I leave it to you to read the rest of the article and comment. The highlights: that parents from well-educated, affluent nuclear families spend more time tracking their children (helping with homework, getting them to soccer practice etc.); children who are born to a stable married couple are more likely to find a stable married couple; and partners who co-habitate (eek, that's me) are far more likely to divorce eventually than those who get married before living together. I imagine that latter statistic is correct, but I am guessing that the explanation is far more complicated than: "if you had married before you lived together, you would still be together."

Look, I am not against marriage as an institution. I am not hostile to some of these findings. What bugs me is how they are interpreted through the lens of a political agenda. If we find that stable, affluent, educated married couples tend to breed children who will also be stable, affluent and married, then it seems a bit far-fetched to me to conclude (as many Conservatives do) that marriage is the magic solution.

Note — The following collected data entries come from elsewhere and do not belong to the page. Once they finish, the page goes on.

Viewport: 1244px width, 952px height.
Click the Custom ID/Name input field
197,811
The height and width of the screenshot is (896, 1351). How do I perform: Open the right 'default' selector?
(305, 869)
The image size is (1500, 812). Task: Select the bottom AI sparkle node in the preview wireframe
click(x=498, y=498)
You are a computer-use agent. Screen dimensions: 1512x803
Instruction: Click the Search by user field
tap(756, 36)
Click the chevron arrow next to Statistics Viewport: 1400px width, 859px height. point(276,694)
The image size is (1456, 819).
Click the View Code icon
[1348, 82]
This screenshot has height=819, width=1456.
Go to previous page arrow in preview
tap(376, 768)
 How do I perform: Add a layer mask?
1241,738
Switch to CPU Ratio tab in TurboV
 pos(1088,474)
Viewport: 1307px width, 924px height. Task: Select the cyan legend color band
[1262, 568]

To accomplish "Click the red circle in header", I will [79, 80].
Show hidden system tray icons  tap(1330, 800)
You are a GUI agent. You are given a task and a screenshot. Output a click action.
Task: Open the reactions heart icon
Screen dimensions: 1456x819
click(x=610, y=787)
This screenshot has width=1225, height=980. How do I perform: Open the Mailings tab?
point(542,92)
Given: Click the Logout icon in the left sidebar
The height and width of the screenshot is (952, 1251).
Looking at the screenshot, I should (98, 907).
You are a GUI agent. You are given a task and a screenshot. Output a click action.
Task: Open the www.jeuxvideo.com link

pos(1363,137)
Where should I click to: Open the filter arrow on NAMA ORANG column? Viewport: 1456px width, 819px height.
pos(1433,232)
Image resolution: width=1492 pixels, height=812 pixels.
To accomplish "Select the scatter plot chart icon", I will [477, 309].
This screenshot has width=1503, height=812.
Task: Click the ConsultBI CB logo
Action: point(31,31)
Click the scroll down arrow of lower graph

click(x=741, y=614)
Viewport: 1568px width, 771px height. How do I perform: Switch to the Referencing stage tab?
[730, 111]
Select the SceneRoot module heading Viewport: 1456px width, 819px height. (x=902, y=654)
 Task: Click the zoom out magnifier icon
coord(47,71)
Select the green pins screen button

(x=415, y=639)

I keep thinking of Morgan Spurlock's "Mininum Wage" episode from his show 30 days. One of the realities of trying to stay afloat in low paying jobs is the intense stress that economic insecurity breeds. Few of us humans can thrive in relationships, hell thrive in many ways spiritually and emotionally, living in crushing poverty. So, its hard for me to see how getting married means that couples will actually get better paying jobs with better benefits. Moreover, there is still the issues of health care and affordable day care to consider . . .

Let me also address, briefly, the issue of cohabitation:

Two-thirds of American children born to co-habiting parents who later marry will see their parents split up by the time they are ten. Those born within wedlock face only half that risk.

The likeliest explanation is inertia, says Scott Stanley of the Centre for Marital and Family Studies at the University of Denver, Colorado. Couples start living together because it is more fun (and cheaper) than living apart. One partner may see this as a prelude to marriage. The other—usually the man—may see it as something more temporary. Since no explicit commitment is made, it is easier to drift into living together than it is to drift into a marriage. But once a couple is living together, it is harder to split up than if they were merely dating. So “many of these men end up married to women they would not have married if they hadn't been living together,” says Mr Stanley, co-author of a paper called “Sliding versus deciding”.

What never ceases to surprise me about Conservative Social Science is the assumption that the man, unfettered by social constraints like marriage, is a dawg. In fact, I want to go on a limb and say that conservatives tend to be far more sexist than us feministas. They assume that by nature men reason "why buy the cow when you can get the milk for free"? I am not sure why men don't get more angry at the conservative think tanks that seem to influence the media so much these days and thereby create a popular view that men are essentially assholes unless they turn their lives over to God and commit to marriage.

Your thoughts on Marriage and Poverty?